Compliance deadlines
Issue date: 16 March 2025.
Implementation date: 16 March 2027, from which prepackaged foods within scope must meet GB 28050‑2025 for nutrition labelling.
During the transition, existing products may follow the previous nutrition‑labelling standard, but operators should plan to align all labels with GB 28050‑2025 by the implementation date.
Potential impact on cocoa sector
All prepackaged cocoa and chocolate products sold in China will need to present their nutrition information tables and any nutrition or nutrient‑function claims in line with GB 28050‑2025, which may necessitate updates to panel layout, nutrient lists, units, NRV % calculations, and rounding.
Use of claims such as “source of fibre,” “high fibre,” “low sugar,” “no added sugar,” “reduced sugar,” or statements about energy, fats, or minerals (e.g. calcium, magnesium) on cocoa and chocolate products will be strictly conditioned by the values and terms in Appendix C and Appendix D, potentially affecting existing marketing and front‑of‑pack messages.
Imported chocolate brands will need to ensure that translated Chinese nutrition labels (including NRV calculations and any claims) match GB 28050‑2025’s definitions and claim conditions, which may differ from Codex or other jurisdictional rules.
For cocoa products used as indulgent yet “better‑for‑you” offerings (e.g. high‑cocoa dark chocolate with fibre or minerals), compliance with standardized nutrient‑effect phrases could both constrain free‑form wording and create clearer, harmonized messages that can be leveraged consistently across portfolios.
CAA Notes & interpretations
GB 28050‑2025 is a horizontal nutrition‑labelling standard; it does not introduce cocoa‑specific composition requirements but sets the framework for how cocoa and chocolate products can present and claim nutrition information in China from March 2027.
CAA members should map existing nutrition labels for cocoa/chocolate products (domestic and imported) against the new requirements—particularly energy units, nutrient lists, NRV %, claim conditions, and standardized nutrient‑effect statements—and plan a phased artwork and specification update program ahead of the 2027 deadline.

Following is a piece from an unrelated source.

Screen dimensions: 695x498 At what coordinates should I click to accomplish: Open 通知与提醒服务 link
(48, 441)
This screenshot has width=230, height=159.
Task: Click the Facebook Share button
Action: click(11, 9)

Coordination between GB 28050‑2025 and GB 7718‑2025 will be critical: the former governs nutrition labelling and related claims, while the latter sets general label requirements; cocoa and chocolate labels destined for China must comply with both in an integrated way.
Downloadable source
English translation used: GB 28050‑2025 National standard on food safety – National label standards for pre‑packaged food GB 28050-2025 English PDF. For legal purposes, companies should rely on the official Chinese‑language GB 28050‑2025 text issued by the State Administration for Market Regulation and the National Standardization Administration.